• WHAT TO DO:
Every line from the one holding "Where should I" to the end of the entries should be repeated exactly, with the pictures left out.

EXERCISE MATERIAL START

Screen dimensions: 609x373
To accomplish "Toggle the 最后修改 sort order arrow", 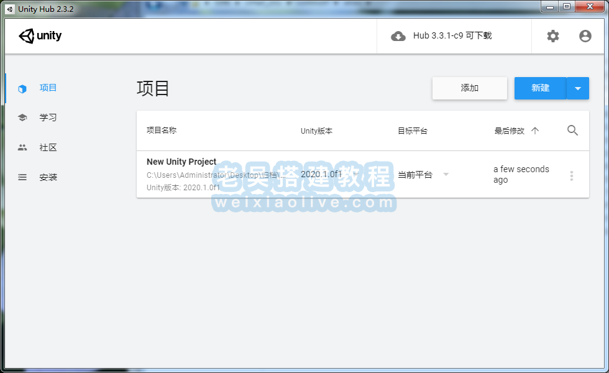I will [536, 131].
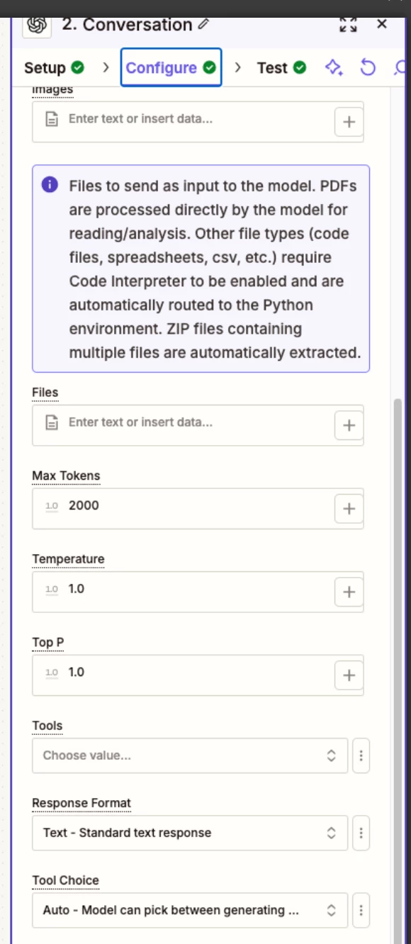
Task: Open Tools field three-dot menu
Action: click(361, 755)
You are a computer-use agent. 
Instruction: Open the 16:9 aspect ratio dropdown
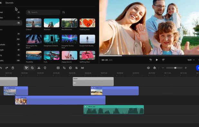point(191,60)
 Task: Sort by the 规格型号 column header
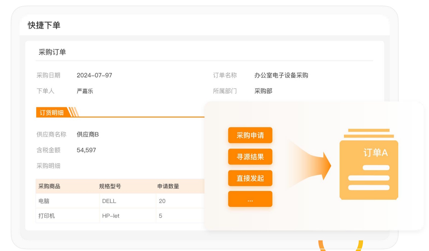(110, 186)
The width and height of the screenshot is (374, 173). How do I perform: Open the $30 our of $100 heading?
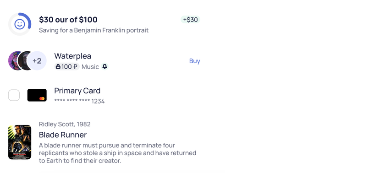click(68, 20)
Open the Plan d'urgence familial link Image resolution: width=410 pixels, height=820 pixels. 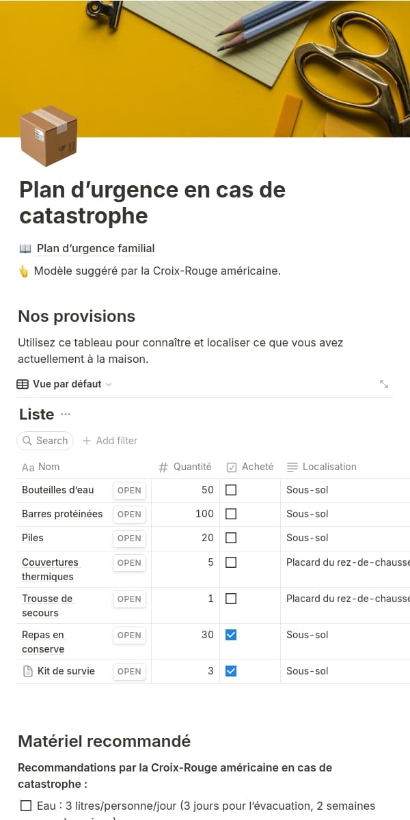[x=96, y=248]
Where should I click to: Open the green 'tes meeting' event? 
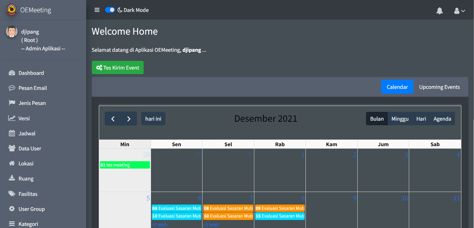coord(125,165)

EXERCISE MATERIAL END

• RESPONSE TO THE EXERCISE:
Where should I click to: Open the green 'tes meeting' event? 
coord(125,165)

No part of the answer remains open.